▶ **SET EXERCISE**: Count the lines in the records below that contain the string "link". Give only the number.

[Records]
%%
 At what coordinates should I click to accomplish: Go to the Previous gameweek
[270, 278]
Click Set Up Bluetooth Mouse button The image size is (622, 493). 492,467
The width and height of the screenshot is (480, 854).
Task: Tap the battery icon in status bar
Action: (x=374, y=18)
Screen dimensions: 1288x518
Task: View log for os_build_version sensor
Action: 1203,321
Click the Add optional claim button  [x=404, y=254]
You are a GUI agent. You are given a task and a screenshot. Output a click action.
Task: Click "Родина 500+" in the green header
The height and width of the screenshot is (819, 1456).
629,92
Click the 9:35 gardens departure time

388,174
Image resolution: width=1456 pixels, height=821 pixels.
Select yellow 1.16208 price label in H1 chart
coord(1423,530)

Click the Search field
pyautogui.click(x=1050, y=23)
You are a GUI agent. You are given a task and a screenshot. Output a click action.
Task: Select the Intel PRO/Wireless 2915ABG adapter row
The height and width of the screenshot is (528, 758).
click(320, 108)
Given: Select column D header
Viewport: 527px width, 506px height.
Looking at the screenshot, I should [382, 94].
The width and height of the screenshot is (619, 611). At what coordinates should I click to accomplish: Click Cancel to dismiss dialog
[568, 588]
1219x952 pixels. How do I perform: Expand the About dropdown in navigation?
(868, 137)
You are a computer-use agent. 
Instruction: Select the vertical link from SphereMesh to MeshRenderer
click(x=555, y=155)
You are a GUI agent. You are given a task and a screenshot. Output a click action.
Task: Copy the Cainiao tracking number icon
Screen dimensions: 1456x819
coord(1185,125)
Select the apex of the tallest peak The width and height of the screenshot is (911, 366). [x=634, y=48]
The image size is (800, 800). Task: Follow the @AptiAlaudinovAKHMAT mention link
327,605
%%
▶ **ANSWER TO THIS PROBLEM**: 2